5.7.1 Pharmaceutical industry It is estimated that around 20% of the national health expenditure is on pharmaceuticals. Only a small proportion (12% by value) is locally manufactured (Daily Mirror, 2018), and the rest is imported, with India and Bangladesh being the largest providers of medicines to Sri Lanka (Trading Economics, 2019). The annual importation value of pharmaceuticals is SLR 65 billion. The State Pharmaceuticals Manufacturing Corporation is the stateowned manufacturer and there are a few private sector local manufacturers. The MoH has provided a buy-back guarantee for all locally manufactured medicines and this has served as an incentive to expand local manufacture.

None of the pharmaceutical manufacturers in Sri Lanka produce any active pharmaceutical ingredients locally. All manufacturers must have a good manufacturing practice (GMP) certificate. Compliance with standards is assessed annually. With the intention of increasing the local production of pharmaceuticals, a drug manufacturing zone was set up as a public–private partnership in 2016. It is expected that once completed, this will provide nearly 60% of the local pharmaceutical requirement.

Starting in 2016, the government introduced price regulation through a price formula on selected essential medicines as a means of containing their costs and reducing OOPE. Initially introduced for only 48 high-volume essential medicines, it has now been increased to include 72 categories of medicines, including cancer drugs, insulin, glucometers and strips. Similarly, price regulation has been introduced for commonly used devices such as intraocular lenses and stents for angioplasty.

The MSD of MoH provides all drugs and related medical items for all government sector health-care institutions. The MSD imports drugs mainly through the State Pharmaceuticals Corporation. Regional MSDs in each district distribute drugs from the MSDs to health institutions under the purview of provincial councils. The MoH has its own logistic facilities for distribution across the country. Self-distribution is the main mode of distribution of drugs among private importers. The importation and distribution of drugs is regulated by the NMRA guidelines (National Medicines Regulatory Authority, 2019).

5.7.2 Regulation and monitoring of pharmaceuticals The NMRA plays a leading role in protecting and improving public health by ensuring that medicinal products available in the country meet the applicable standards of safety, quality and efficacy. The Authority regulates medicines, medical devices, borderline products, clinical trials and cosmetics. The National Medicines Quality Assurance Laboratory (NMQAL) is charged with ensuring the quality of medicinal products and also functions under the purview of the NMRA.
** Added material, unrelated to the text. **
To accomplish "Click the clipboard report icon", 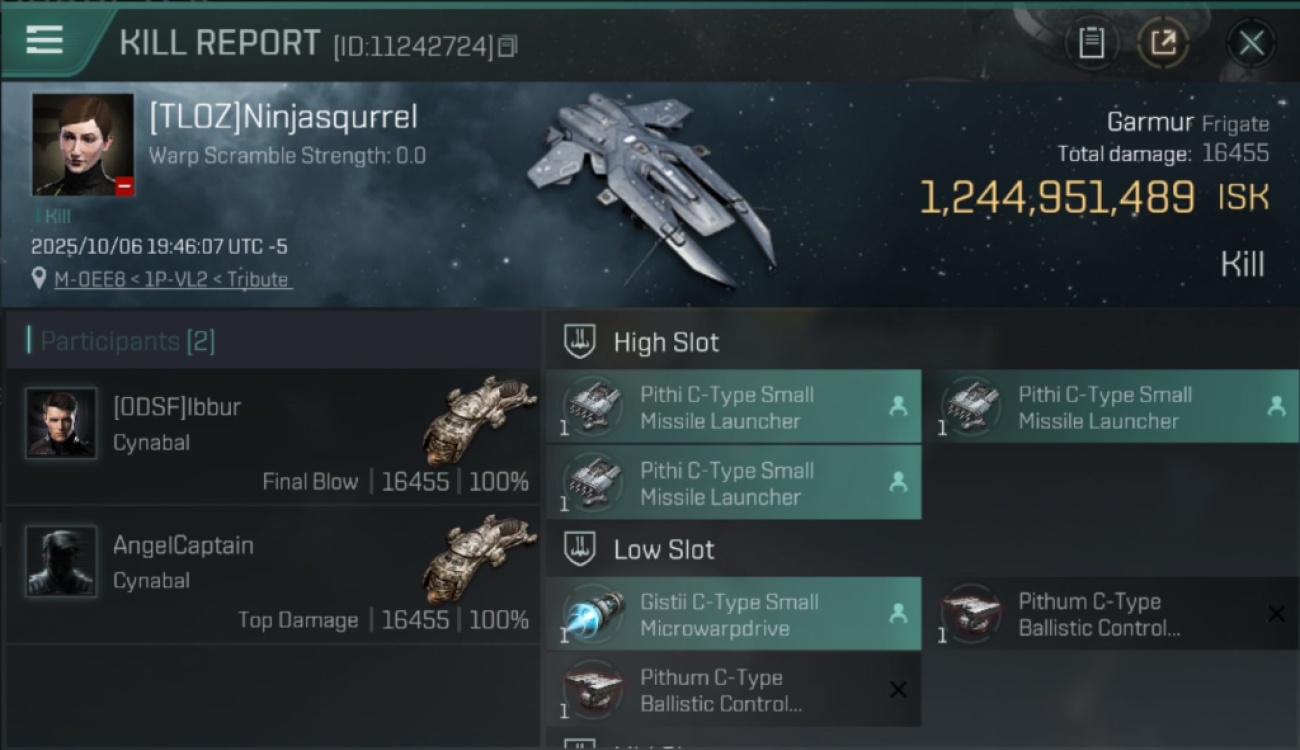I will (x=1091, y=43).
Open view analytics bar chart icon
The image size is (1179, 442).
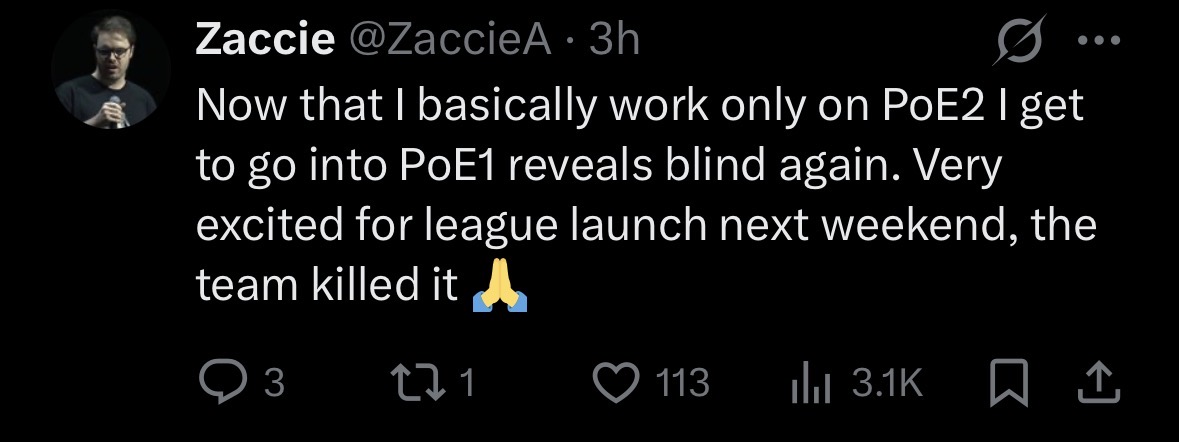click(x=810, y=383)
Drug quality assurance is an integral part of the national drug management system. The NMRA and NMQAL are the two principal institutes that work on national drug quality assurance. The NMRA has the mandate of regulating and controlling manufacturing, importation, registration, promotion, sale and distribution of medicinal drugs and devices, and ensuring the quality of drugs that are imported or manufactured in the country (National Medicines Regulatory Authority, 2019).